Pendant que l’on entassait ainsi les chiffres sur les chiffres, afin d’élever à une hauteur chimérique la montagne du déficit, on nous signifiait en même temps qu’il n’y avait aucun soulagement à attendre de l’accroissement éventuel du revenu. La majorité de la chambre partageait sur ce point le désenchantement réel ou simulé du ministère ; car M. Thiers, ayant démontré un jour que les recettes du trésor s’augmentaient régulièrement en moyenne de 20 millions par année, fut interrompu par des murmures d’incrédulité. Et pourtant le revenu de 1840 offrait déjà une plus-value de 36 millions.

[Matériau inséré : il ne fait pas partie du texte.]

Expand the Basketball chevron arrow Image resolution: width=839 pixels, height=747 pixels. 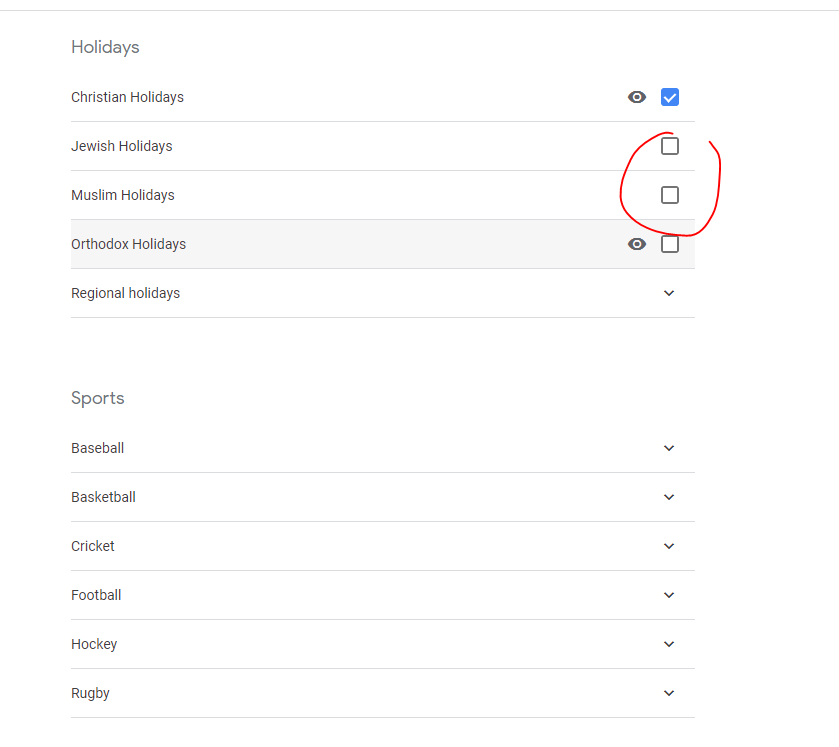tap(669, 497)

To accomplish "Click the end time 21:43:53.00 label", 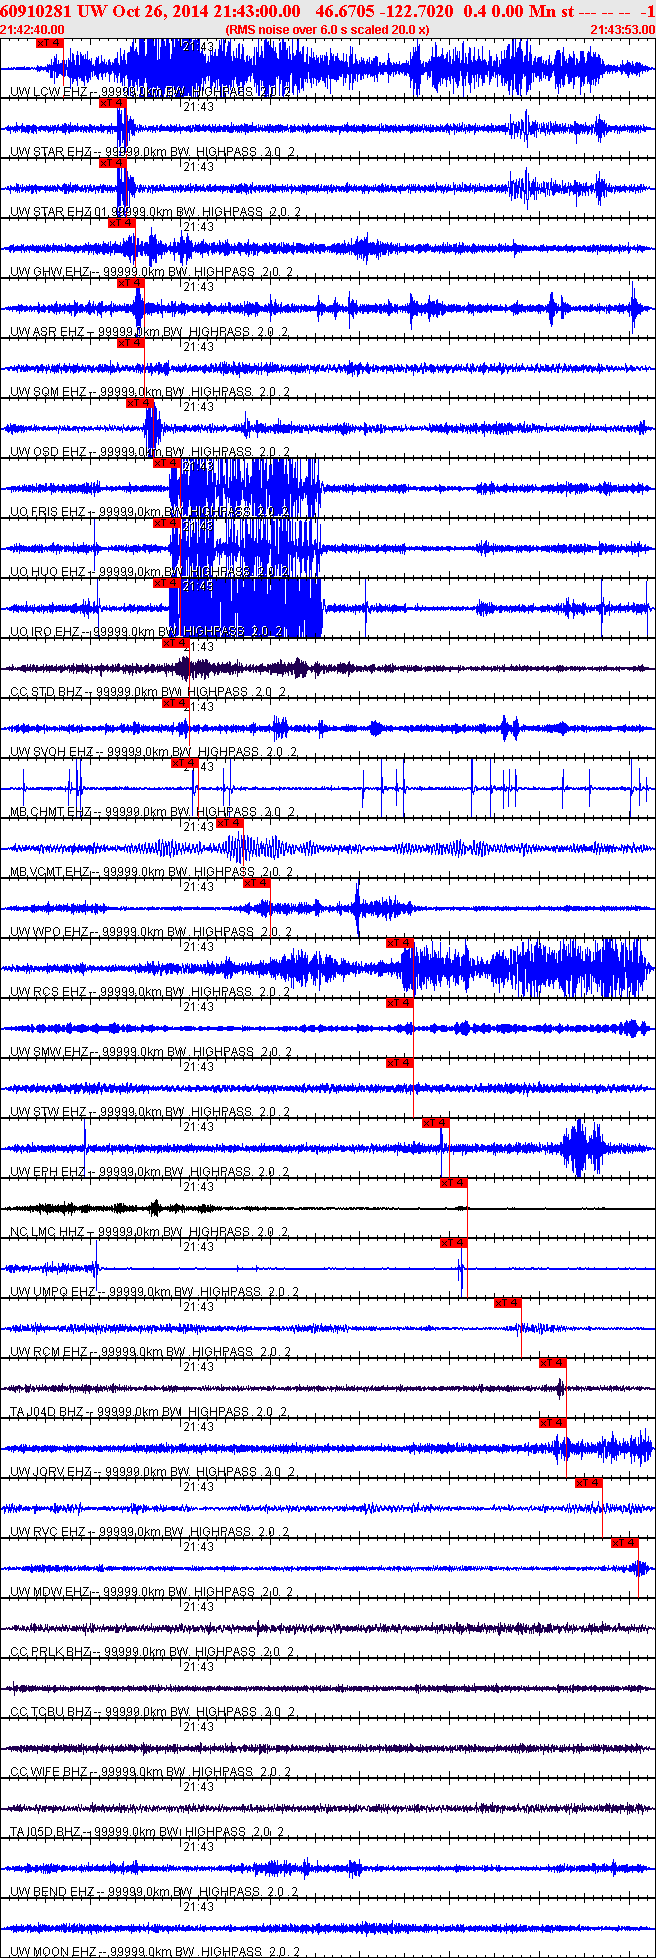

Ce qui prouve que les alarmes du gouvernement n’avaient alors rien de bien sérieux et n’étaient guère que des tableaux de fantaisie, c’est qu’au moment où il faisait ressortir l’exagération menaçante des dépenses que lui avaient, disait-il, léguées ses prédécesseurs, il avait le courage d’entreprendre de nouvelles dépenses, des travaux extraordinaires qu’il était encore en son pouvoir d’ajourner. Ajoutons qu’en créant ou en acceptant toutes ces charges, le ministère ne semblait pas se préoccuper beaucoup des moyens d’y subvenir. Évidemment, si la situation lui avait paru désespérée, il n’aurait pas reculé devant un changement quelconque dans l’assiette ou dans le taux de l’impôt, il n’aurait pas dit d’un ton calme, et qui contrastait avec la sombre couleur de ses prophéties : « Nous ne vous proposons point d’établir des taxes nouvelles ni d’élever le tarif de celles qui se perçoivent[1] ; » surtout il aurait présenté, pour faire face à ce prétendu découvert de 1230 millions, des ressources moins incertaines qu’un emprunt de 450 millions et que les réserves de l’amortissement ; enfin il n’aurait pas donné à entendre que la France devait s’interdire jus-

  1. Budget de 1842, page 19.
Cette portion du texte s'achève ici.